→ **What is required**:
Print the data that follows again, keeping every line exact.

··· Given entries

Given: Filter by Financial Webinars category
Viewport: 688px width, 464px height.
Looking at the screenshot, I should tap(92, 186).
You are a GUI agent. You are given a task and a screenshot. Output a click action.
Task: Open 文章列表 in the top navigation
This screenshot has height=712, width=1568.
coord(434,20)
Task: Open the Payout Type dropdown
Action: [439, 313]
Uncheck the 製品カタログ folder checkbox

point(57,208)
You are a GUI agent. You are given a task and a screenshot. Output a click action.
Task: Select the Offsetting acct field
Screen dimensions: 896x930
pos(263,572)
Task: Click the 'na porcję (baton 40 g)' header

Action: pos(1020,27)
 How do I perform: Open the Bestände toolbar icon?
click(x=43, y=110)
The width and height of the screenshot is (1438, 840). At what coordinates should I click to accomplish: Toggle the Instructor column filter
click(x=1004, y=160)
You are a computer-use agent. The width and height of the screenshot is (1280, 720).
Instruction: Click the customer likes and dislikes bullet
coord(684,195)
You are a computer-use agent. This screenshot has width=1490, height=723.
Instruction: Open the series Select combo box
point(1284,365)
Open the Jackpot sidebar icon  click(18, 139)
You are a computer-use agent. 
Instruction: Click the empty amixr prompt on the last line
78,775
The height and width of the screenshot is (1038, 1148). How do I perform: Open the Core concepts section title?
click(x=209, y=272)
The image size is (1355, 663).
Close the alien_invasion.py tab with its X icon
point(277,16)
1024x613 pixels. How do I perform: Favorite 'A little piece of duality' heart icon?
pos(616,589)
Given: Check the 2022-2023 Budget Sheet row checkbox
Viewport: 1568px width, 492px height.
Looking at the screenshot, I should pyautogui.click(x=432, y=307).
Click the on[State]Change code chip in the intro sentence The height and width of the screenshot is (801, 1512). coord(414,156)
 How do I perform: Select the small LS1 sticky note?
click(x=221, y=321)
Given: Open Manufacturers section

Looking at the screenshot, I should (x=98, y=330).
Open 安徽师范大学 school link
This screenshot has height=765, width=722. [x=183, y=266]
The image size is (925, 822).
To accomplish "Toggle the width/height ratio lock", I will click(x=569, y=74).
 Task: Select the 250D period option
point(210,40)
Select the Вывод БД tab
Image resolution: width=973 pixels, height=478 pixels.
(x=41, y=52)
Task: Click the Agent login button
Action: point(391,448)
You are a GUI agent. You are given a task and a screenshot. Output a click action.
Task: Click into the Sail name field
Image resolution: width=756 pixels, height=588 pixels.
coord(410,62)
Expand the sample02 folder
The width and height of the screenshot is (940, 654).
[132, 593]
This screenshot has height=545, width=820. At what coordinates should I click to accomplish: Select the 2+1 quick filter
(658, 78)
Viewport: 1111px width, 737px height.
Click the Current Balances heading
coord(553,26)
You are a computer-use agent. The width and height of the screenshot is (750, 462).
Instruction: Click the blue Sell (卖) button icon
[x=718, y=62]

······

→ **Response to this task**:
Given: Filter by Financial Webinars category
Viewport: 688px width, 464px height.
Looking at the screenshot, I should tap(92, 186).
You are a GUI agent. You are given a task and a screenshot. Output a click action.
Task: Open 文章列表 in the top navigation
This screenshot has height=712, width=1568.
coord(434,20)
Task: Open the Payout Type dropdown
Action: [439, 313]
Uncheck the 製品カタログ folder checkbox

point(57,208)
You are a GUI agent. You are given a task and a screenshot. Output a click action.
Task: Select the Offsetting acct field
Screen dimensions: 896x930
pos(263,572)
Task: Click the 'na porcję (baton 40 g)' header

Action: pos(1020,27)
 How do I perform: Open the Bestände toolbar icon?
click(x=43, y=110)
The width and height of the screenshot is (1438, 840). At what coordinates should I click to accomplish: Toggle the Instructor column filter
click(x=1004, y=160)
You are a computer-use agent. The width and height of the screenshot is (1280, 720).
Instruction: Click the customer likes and dislikes bullet
coord(684,195)
You are a computer-use agent. This screenshot has width=1490, height=723.
Instruction: Open the series Select combo box
point(1284,365)
Open the Jackpot sidebar icon  click(18, 139)
You are a computer-use agent. 
Instruction: Click the empty amixr prompt on the last line
78,775
The height and width of the screenshot is (1038, 1148). How do I perform: Open the Core concepts section title?
click(x=209, y=272)
The image size is (1355, 663).
Close the alien_invasion.py tab with its X icon
point(277,16)
1024x613 pixels. How do I perform: Favorite 'A little piece of duality' heart icon?
pos(616,589)
Given: Check the 2022-2023 Budget Sheet row checkbox
Viewport: 1568px width, 492px height.
Looking at the screenshot, I should pyautogui.click(x=432, y=307).
Click the on[State]Change code chip in the intro sentence The height and width of the screenshot is (801, 1512). coord(414,156)
 How do I perform: Select the small LS1 sticky note?
click(x=221, y=321)
Given: Open Manufacturers section

Looking at the screenshot, I should (x=98, y=330).
Open 安徽师范大学 school link
This screenshot has height=765, width=722. [x=183, y=266]
The image size is (925, 822).
To accomplish "Toggle the width/height ratio lock", I will click(x=569, y=74).
 Task: Select the 250D period option
point(210,40)
Select the Вывод БД tab
Image resolution: width=973 pixels, height=478 pixels.
(x=41, y=52)
Task: Click the Agent login button
Action: point(391,448)
You are a GUI agent. You are given a task and a screenshot. Output a click action.
Task: Click into the Sail name field
Image resolution: width=756 pixels, height=588 pixels.
coord(410,62)
Expand the sample02 folder
The width and height of the screenshot is (940, 654).
[132, 593]
This screenshot has height=545, width=820. At what coordinates should I click to accomplish: Select the 2+1 quick filter
(658, 78)
Viewport: 1111px width, 737px height.
Click the Current Balances heading
coord(553,26)
You are a computer-use agent. The width and height of the screenshot is (750, 462).
Instruction: Click the blue Sell (卖) button icon
[x=718, y=62]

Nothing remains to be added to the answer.